Infinispan EC2 demo
-------------------

The purpose of this demo is to 
* Demonstrate that Infinispan can run using Amazon EC2 instances as cluster nodes
* Demonstrate the Infinispan distributed cache mode where data is loaded into the cache from multiple different nodes
* Demonstrate the S3_Ping functionality of JGroups which allows nodes in the cluster to find each other

The demo itself consists of 
* A number of script files which run different java processes which either load or query the distributed caches.
* A very basic wep application which can join the cluster and retrieve data from different nodes in the cluster

The caches themselves are populated with data extracted from the Influenza gene database which is one of the freely available data sets hosted by Amazon 
(see http://developer.amazonwebservices.com/connect/entry.jspa?externalID=2419&categoryID=279)
This data is stored in etc/Amazon-TestData in gzipped format. Unzip before using.

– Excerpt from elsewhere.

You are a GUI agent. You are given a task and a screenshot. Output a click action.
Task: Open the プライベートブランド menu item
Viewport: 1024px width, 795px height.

There are three caches created
------------------------------
InfluenzaCache -> populated with data read from the Influenza.dat file, approx 82k entries
ProteinCache   -> populated with data read from the Influenza_aa.dat file, approx 102k entries
NucleotideCache-> populated with data read from the Influenza_na.dat file, approx 82k entries

The data relationship is as follows, each influenza cache entry has a related nucleotide and each nucleotide has one or more proteins.
To query the cache there is a query script which prompts the user to enter a influenza GAN (first column in influenza.dat) and if found the related data is extracted
from the other caches and displayed. 

Setup
--------------
Out of the box this demo uses the jgroups S3_ping functionality to create the cluster. This feature uses an storage bucket on the Amazon S3 service to store the cluster details.
This configuration is contained in etc/jgroups-s3_ping-aws.xml. This file requires the users aws key and secret aws key to be filled out before it can connect to S3 successfully.
To do this just modify the following line in the file with the correct values<S3_PING secret_access_key="my secret access key" access_key="my access key" location="my s3 bucket name" />

The location of the jgroups configuration file is specified using the EC2Demo-jgroups-config JVM system property. 
It jgroups S3_ping configuration can be replaced with a gossip router if required, a sample jgroups configuraton file is in the etc directory, jgroups-gossiprouter-aws.xml

Scripts
-------
runEC2Demo-all  		- creates the caches and loads the contents of the data files into the cache
runEC2Demo-influenza 		- creates the influenza cache and load the data from the influenza.dat file
runEC2Demo-protein		- creates the protein cache and load the data from the influenza_aa.dat file
runEC2Demo-nucleotide		- creates the nucleotide cacahe and load the data from the influenza_na.dat file
runEC2Demo-query		- attaches to the clustered caches, prompts the user for the influenza virus id and then searches the caches for the relevant data
runEC2Demo-reader		- attaches to the clustered caches and search for random data contained in the cache

Web Application
---------------
The web ui is war file which is deployed into a basic JBoss container.
A number of supporting libraries are required in order for the app to work.
The easiest to get this going is to use the jboss default profile and add the following libraries to the default/lib directory

jgroups-2.8.0.CR5.jar
marshalling-api-1.2.0.CR4.jar
river-1.2.0.CR4.jar
infinispan-all.jar
infinispan-ec2-demo.jar

Deploy the infinispan-ec2-demo-web.war to the default/deploy directory

The location of the jgroups configuration file is also required for the web app to work.
There are two methods by which to do this. Either specify the file using the EC2Demo-jgroups-config e.g. -DEC2Demo-jgroups-config=/home/test/etc/jgroups-s3_ping-aws.xml
This property can also be specified in the default/deploy/properties-service.xml
or extract and modify the WEB-INF/web/xml changing the jgroups_file servlet context parameter to point to the file location. If both are specified then the system property takes priority.

Sample usage
------------
Using EC2 start up 4 EC2 small instance nodes.
Once up and running, on node 1 start up a JBoss instance on one of the nodes and deploy the infinispan-ec2-demo-web.war
On node 2, startup runEC2Demo-influenza.sh
On node 3, startup runEC2Demo-protein.sh
On node 4, startup runEC2Demo-nucleotide.sh
Point a web browser to the jboss node and enter the following "http://hostname:port/infinispan-ec2-demo-web/"
A web page will appear prompting for a Genbank Accession Number, enter "AB000607" and press return. The GBANs are the first column in the influenza.dat file e.g. AB000604,AB000605,AB000606,AB000607 etc
The virus details will then be displayed along with the addresses of the nodes in the cluster.

Possible issues
* Nodes don't see each other. Make sure that the firewall isn't blocking the inter-node communications
* Ensure that the correct jgroups properties are being used.
* If using S3_Ping you can check the cluster member details by using a utility such as s3sync see s3sync.net
* Make sure you are using the right version of jgroups 2.8CR+ is the one shipped with Infinispan. 2.6 or lower doesn't have s3_ping.